Prima notte in carcere per Filippo Turetta, il 22enne veneto accusato dell’omicidio della ex fidanzata Giulia Cecchettin e arrestato dopo una fuga in Germania durata oltre una settimana. Dopo l’estradizione, avvenuta ieri con un volo militare da Francoforte, il giovane è rinchiuso nel carcere di Montorio a Verona. Qui ha trascorso la sua prima notte in cella all’interno del reparto di infermeria, come previsto in questi casi. Qui probabilmente resterà alcuni giorni prima del trasferimento in una cella nel reparto protetti che non prevede alcun contatto con detenuti di altre tipologie di reati.

Un primo colloquio con lo psichiatra infatti ha confermato il rischio di autolesionismo e Turetta sarà un detenuto classificato “a grande sorveglianza” cioè sarà tenuto sotto osservazione per evitare che possa farsi del male. Al momento però è apparso “tranquillo", come ha spiegato la direttrice del carcere di Verona, e per lui non ci sarà l’isolamento. In cella andrà con un altro detenuto dopo un periodo in infermeria come la normale procedura prevista per tutti i nuovi detenuti.

La richiesta di Turetta: “Quando posso vedere i miei genitori?"

"È normale, tranquillo”, per Filippo Turetta “si stanno applicando tutte le procedure di cautela che si seguono con gli altri detenuti” ha spiegato infatti la direttrice del carcere di Verona, Francesca Gioieni. "Il ragazzo è disorientato ma in condizioni di salute accettabili. Ora è adeguatamente assistito e protetto in un carcere di grande sicurezza, anche dal punto di vista della sorveglianza contro eventuali situazioni che potrebbero degenerare" ha spiegato invece il suo legale di fiducia, l’avvocato Giovanni Caruso.

L’avvocato lo ha visto ma non ha potuto parlargli ma agli agenti Turetta avrebbe chiesto quando sarà possibile sentire e vedere i genitori, come riporta Repubblica. “Quando posso vedere i miei genitori?" avrebbe chiesto il 22enne agli agenti che gli illustravano le regole sulle visite, i colloqui e le telefonate in carcere.

L'avvocato Emanuele Compagna lascia la difesa di Turetta

Per Turetta saranno giorni interlocutori in vista dell’interrogatorio di garanzia programmato per martedì. La Gip Benedetta Vitolo lo interrogherà per capire se intende confermare l’ammissione fatta davanti ai poliziotti tedeschi ma Turetta potrebbe scegliere anche di restare in silenzio in base a una scelta difensiva. Il giovane infatti rischia che gli venga contestata anche la premeditazione dell’omicidio di Giuia Cecchettin.

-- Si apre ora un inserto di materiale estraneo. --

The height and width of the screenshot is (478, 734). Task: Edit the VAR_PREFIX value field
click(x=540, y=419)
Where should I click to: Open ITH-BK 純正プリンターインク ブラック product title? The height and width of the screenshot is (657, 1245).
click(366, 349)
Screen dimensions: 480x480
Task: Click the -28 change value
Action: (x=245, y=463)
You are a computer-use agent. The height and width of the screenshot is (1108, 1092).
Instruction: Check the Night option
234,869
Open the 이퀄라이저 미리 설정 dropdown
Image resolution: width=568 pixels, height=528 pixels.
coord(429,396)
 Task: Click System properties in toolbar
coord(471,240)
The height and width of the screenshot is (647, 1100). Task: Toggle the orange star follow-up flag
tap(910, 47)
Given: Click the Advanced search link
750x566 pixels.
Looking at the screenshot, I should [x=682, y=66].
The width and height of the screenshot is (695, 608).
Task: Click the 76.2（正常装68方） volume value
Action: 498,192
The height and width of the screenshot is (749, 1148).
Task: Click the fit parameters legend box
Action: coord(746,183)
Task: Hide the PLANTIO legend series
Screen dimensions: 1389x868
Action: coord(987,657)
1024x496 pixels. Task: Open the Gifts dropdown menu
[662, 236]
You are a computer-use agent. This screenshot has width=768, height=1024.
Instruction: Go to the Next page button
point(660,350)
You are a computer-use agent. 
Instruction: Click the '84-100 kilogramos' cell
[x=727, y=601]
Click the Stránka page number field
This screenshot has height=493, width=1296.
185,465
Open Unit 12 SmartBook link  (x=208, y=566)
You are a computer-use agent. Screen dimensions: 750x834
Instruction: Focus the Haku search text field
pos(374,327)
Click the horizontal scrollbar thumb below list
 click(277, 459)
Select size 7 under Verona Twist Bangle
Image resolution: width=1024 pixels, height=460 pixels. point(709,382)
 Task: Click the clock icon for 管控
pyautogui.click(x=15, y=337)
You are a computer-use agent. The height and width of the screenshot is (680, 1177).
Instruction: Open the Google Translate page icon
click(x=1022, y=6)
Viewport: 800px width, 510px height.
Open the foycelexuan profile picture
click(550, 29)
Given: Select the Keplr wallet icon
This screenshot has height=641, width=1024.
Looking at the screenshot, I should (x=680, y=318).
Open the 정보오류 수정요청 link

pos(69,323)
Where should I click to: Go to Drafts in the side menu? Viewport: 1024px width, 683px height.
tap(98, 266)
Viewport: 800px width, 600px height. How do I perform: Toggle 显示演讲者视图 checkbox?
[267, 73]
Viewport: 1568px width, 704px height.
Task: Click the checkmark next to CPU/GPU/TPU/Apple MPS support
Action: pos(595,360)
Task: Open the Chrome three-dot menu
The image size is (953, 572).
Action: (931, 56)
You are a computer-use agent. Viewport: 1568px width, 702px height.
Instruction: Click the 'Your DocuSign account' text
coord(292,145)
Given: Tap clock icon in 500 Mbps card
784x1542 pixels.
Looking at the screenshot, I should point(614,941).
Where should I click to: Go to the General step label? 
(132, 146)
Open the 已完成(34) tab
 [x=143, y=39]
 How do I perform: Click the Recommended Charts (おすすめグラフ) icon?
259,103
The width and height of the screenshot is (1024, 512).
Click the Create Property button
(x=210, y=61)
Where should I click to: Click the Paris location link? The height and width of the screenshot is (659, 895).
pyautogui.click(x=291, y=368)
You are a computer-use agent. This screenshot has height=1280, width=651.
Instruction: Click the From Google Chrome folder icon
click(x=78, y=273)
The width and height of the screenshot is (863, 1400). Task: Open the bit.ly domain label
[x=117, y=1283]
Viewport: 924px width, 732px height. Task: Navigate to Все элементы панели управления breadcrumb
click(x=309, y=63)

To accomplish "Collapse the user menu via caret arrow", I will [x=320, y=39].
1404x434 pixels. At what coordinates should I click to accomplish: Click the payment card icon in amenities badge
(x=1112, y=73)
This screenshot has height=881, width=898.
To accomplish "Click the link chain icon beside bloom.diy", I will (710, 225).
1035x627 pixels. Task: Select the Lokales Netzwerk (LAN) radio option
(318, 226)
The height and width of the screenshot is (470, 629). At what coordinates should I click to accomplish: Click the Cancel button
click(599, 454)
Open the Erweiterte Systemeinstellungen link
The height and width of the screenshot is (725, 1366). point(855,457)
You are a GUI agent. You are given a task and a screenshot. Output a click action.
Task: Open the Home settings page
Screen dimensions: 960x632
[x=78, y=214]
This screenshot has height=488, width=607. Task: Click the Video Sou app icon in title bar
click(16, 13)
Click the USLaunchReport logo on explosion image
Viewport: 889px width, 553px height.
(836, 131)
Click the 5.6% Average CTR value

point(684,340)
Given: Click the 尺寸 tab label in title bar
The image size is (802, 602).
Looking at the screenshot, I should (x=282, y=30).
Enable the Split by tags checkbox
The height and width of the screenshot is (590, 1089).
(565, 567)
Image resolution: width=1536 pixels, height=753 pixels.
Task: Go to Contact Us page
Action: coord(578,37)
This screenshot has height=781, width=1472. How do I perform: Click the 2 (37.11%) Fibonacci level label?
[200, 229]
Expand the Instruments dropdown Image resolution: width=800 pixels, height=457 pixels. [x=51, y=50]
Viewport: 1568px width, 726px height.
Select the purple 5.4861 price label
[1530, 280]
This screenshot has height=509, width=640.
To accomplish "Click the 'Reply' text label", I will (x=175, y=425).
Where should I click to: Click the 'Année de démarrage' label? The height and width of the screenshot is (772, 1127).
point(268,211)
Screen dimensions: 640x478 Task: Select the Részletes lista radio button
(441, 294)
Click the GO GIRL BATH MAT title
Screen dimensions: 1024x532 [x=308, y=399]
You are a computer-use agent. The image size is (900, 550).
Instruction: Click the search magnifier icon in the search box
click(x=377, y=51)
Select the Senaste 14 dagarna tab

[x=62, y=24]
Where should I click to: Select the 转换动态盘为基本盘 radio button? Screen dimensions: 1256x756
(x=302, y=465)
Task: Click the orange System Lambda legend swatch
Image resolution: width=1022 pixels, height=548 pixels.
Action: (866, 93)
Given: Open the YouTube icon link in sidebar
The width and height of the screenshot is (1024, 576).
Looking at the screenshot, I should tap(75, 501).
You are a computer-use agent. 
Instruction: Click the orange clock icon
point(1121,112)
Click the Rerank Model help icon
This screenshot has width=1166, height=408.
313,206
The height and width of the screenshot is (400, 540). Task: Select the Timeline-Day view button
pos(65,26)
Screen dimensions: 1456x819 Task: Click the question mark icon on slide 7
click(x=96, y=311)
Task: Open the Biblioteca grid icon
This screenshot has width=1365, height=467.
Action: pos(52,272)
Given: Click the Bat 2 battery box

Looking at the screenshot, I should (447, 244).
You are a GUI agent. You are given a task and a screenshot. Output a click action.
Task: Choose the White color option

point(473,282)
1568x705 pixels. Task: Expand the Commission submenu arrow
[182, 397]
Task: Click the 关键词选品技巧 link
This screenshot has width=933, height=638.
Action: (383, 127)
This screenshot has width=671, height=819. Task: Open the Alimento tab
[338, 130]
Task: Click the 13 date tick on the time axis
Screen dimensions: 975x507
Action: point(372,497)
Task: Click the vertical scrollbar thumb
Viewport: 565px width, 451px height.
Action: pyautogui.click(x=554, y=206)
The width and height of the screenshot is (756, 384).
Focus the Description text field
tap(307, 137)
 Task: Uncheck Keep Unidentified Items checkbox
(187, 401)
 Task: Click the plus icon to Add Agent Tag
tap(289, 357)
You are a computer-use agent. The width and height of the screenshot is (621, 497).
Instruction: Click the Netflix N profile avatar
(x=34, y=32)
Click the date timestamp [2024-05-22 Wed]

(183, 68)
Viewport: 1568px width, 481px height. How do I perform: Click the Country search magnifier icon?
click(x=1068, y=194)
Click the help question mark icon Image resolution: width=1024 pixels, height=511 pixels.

Una difesa di cui non farà più parte l'avvocato Emanuele Compagna che ha rimesso l’incarico. "Con l'arrivo in Italia di Filippo Turetta considero concluso il mio incarico d'ufficio. Oggi, infatti, egli ha potuto nominare difensori di fiducia, tra cui anche me. Ho depositato, però, rinuncia nel pomeriggio a tale nomina. Fin dall'inizio avevo rappresentato ai genitori, che mi avevano espresso stima, l’opportunità di una nomina di fiducia, pertanto non vi è alcun legame con le polemiche che qualcuno ha sollevato recentemente. Resto umanamente vicino al dolore delle famiglie" ha spiegato il legale in una nota.